In Which I Am Unkind To De Palma’s Blow Out

I watched Blow Out (’81) for the first time since the one other time I watched it ages ago, and I wasn’t going to write anything about it, because why bother? It’s just another terrible Brian De Palma flick. Then I began reading articles online about it to find it’s widely seen among the cineratti as a brilliant statement on the nature of film disguised as a scathing, paranoid ‘70s thriller, and without a doubt De Palma’s best film, a work of unqualified genius. I tried to understand what these writers see in the film, but couldn’t. None of the articles get around to explaining why the movie is the work of genius they say it is. They state the genius of the film as unquestioned fact.

And so I thought I would question it.

De Palma’s style has never been, to put it mildly, my cup of tea. I grant that he certainly has a style, which puts him in a realm of filmmakers that, like it or not, you have to give some amount of reasoned consideration to. Even though his style borrows with abandon from other filmmakers, you’re never not aware you’re watching a De Palma movie. One is terribly, awfully, outrageously aware one is watching a De Palma movie, every time out.

I find his style to be notable for no other reason than that it’s there, loudly, right up in my face. It doesn’t move me emotionally or artistically. It’s like he glories in making trash, but does it in a way that says “I dare you to call this magnificent art trash!”, thus ruining the fundamental joy of watching actually entertaining trash.

Blow Out is De Palma’s riff on Antonioni’s Blow-Up and Coppola’s The Conversation. Both of his inspirations are subtle, affecting, paranoid statements on what is real and what isn’t, on how the human mind seeks out connections and meaning that aren’t there, or if they are there, are only as there as everything else in the world is there: In the mind of the perceiver.
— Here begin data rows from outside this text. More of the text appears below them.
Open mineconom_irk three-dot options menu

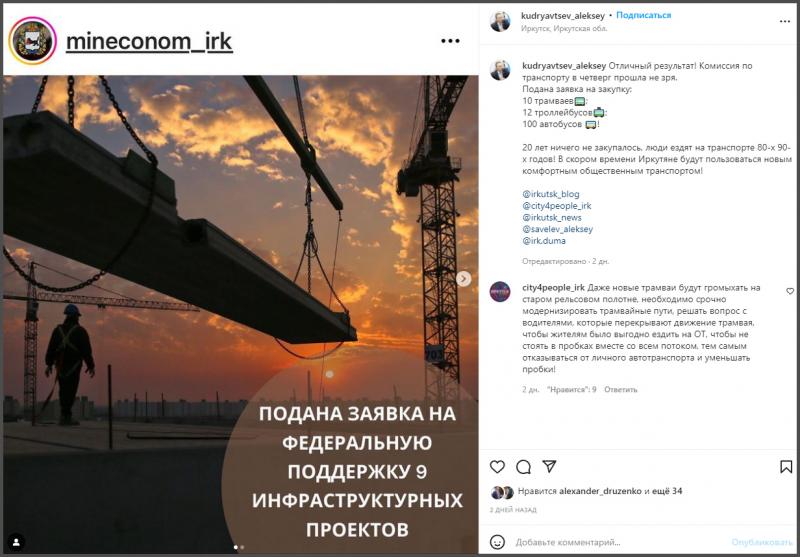point(450,41)
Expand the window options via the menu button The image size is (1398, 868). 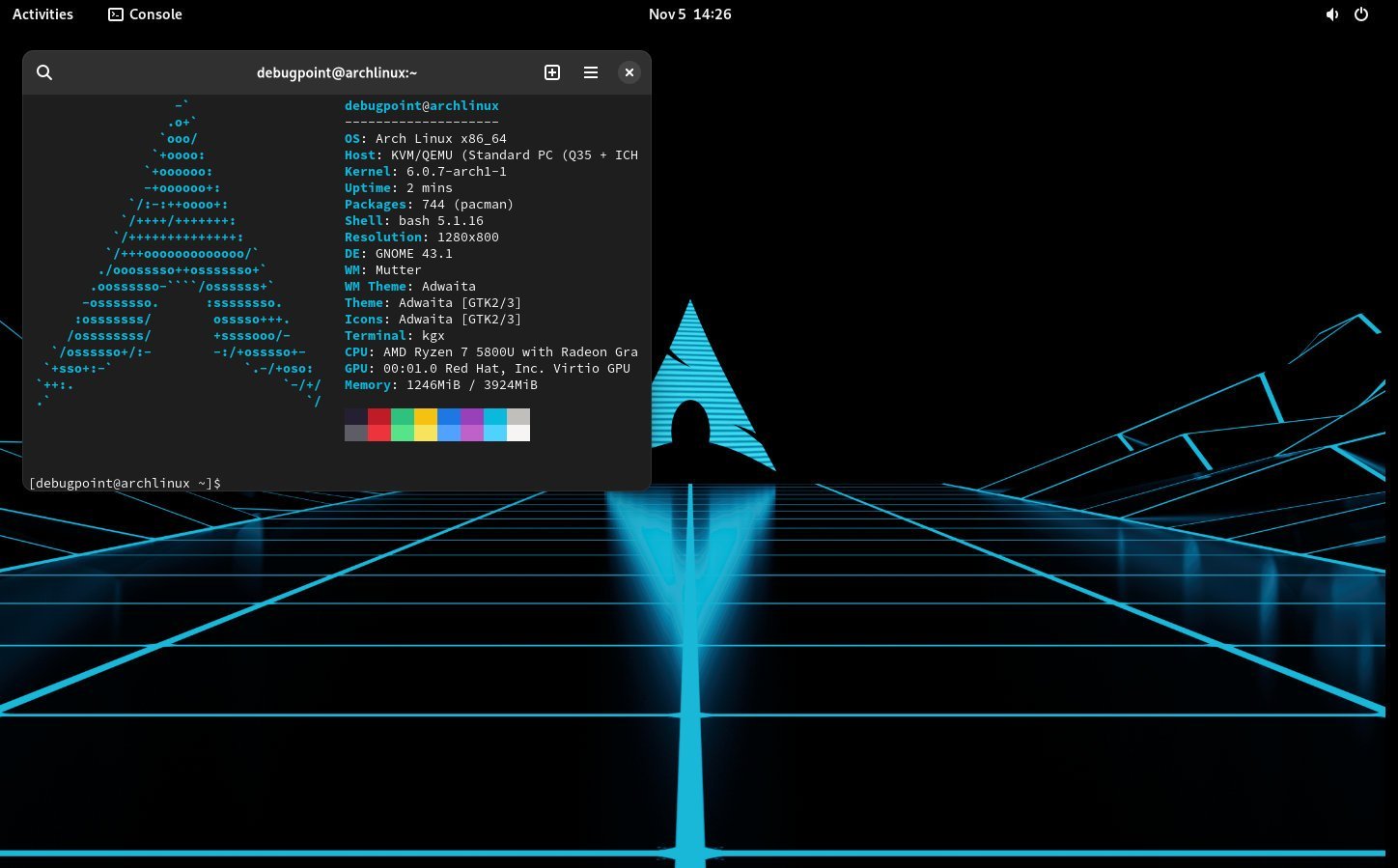tap(590, 72)
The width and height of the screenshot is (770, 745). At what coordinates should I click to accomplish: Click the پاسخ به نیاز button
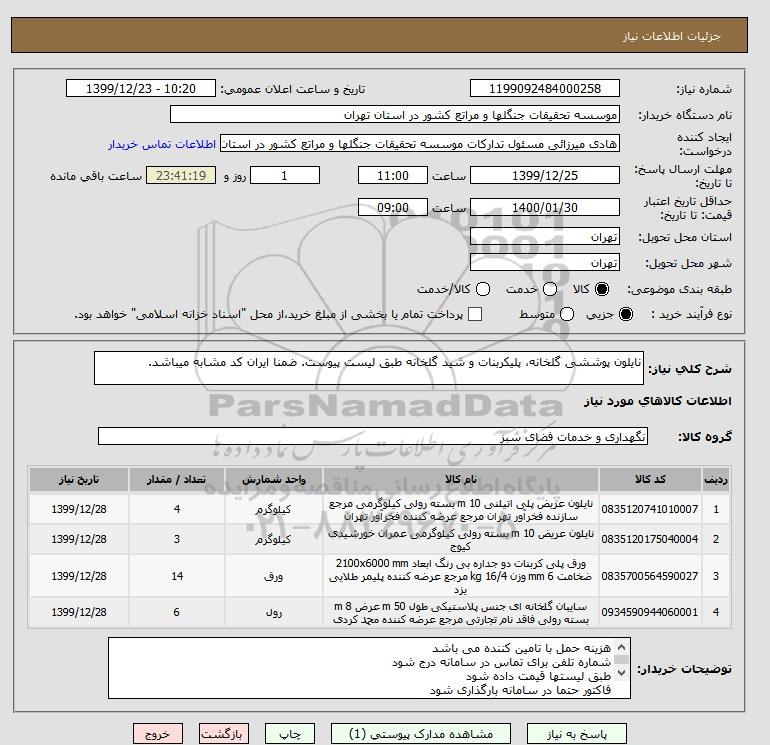pos(577,734)
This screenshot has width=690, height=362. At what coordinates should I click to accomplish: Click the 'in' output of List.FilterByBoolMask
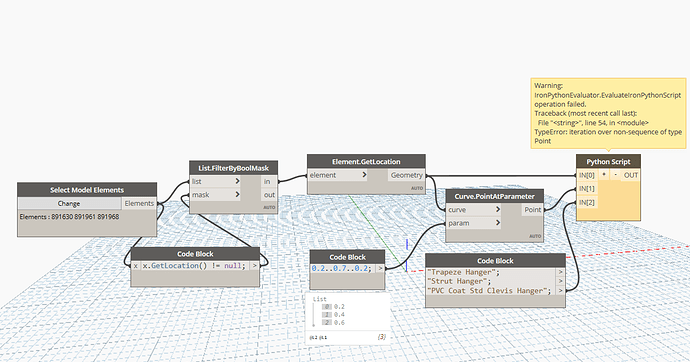pyautogui.click(x=267, y=181)
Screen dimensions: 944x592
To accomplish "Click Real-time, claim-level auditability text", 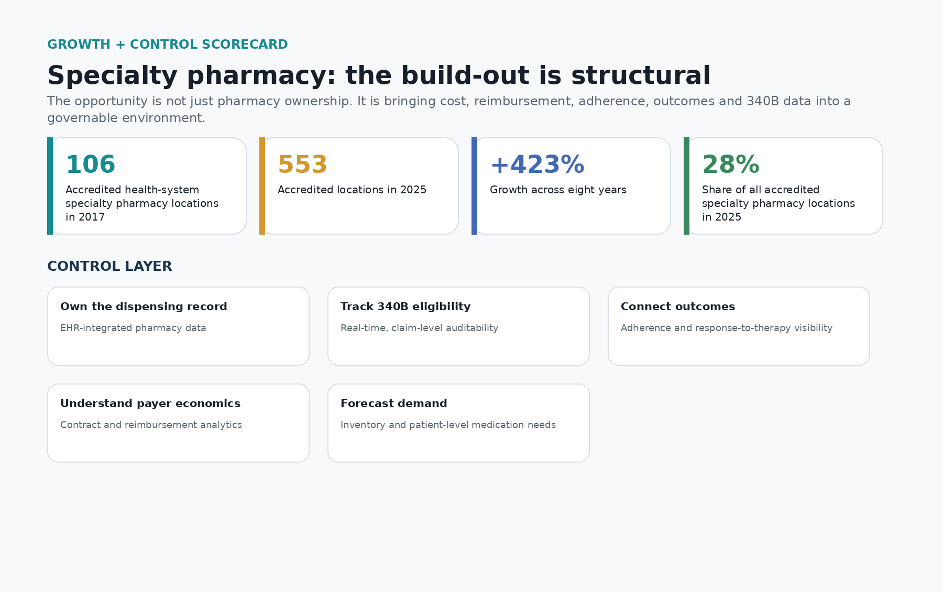I will pyautogui.click(x=419, y=328).
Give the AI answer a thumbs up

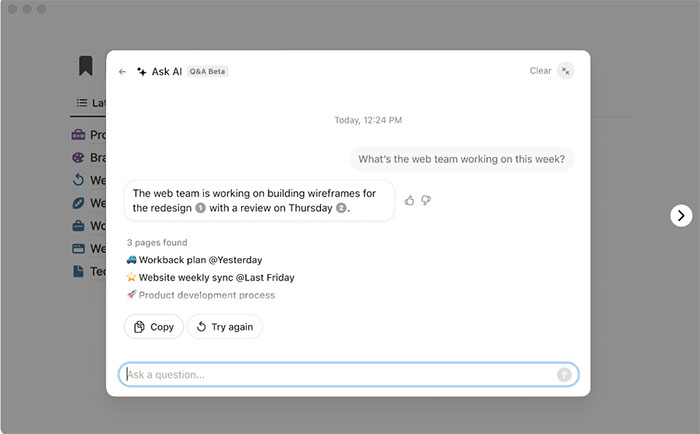[410, 200]
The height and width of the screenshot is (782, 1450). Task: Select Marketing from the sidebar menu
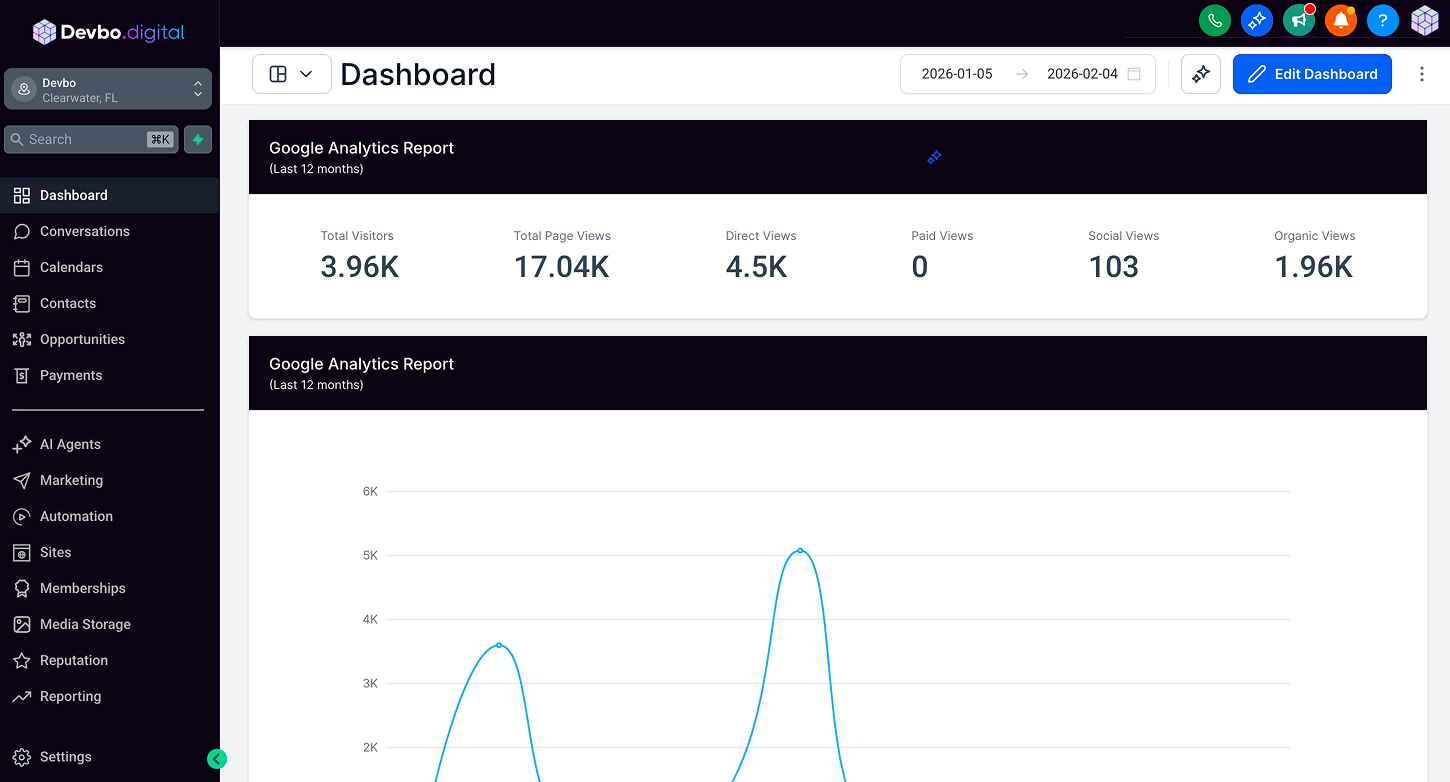71,480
Spotting a killer in Blow-Up

In Blow-Up, a photographer takes photos of a couple in a park. When he blows up the image, he thinks he sees a man with a gun in the background. He thinks he’s caught a murderer. He even finds a body in the park. But when he looks for it later, it’s gone. What did he really see in his photo? Anything? Or did he lose himself in the pixels of his own feverish imagination? The final scene of a mimed tennis game makes explicit the idea that nothing is real but what we believe.

In The Conversation, a sound-recordist picks up a couple talking. He thinks they’re in trouble. He thinks they’re going to be hurt or killed. But in the end, he fears he’s gotten it all wrong. It’s the couple plotting murder on the tape. Or is it? His tape is stolen. Mysterious forces are listening to him. He tears his apartment to pieces searching for the bug. He can’t find it. He’ll never find it. He’ll never know.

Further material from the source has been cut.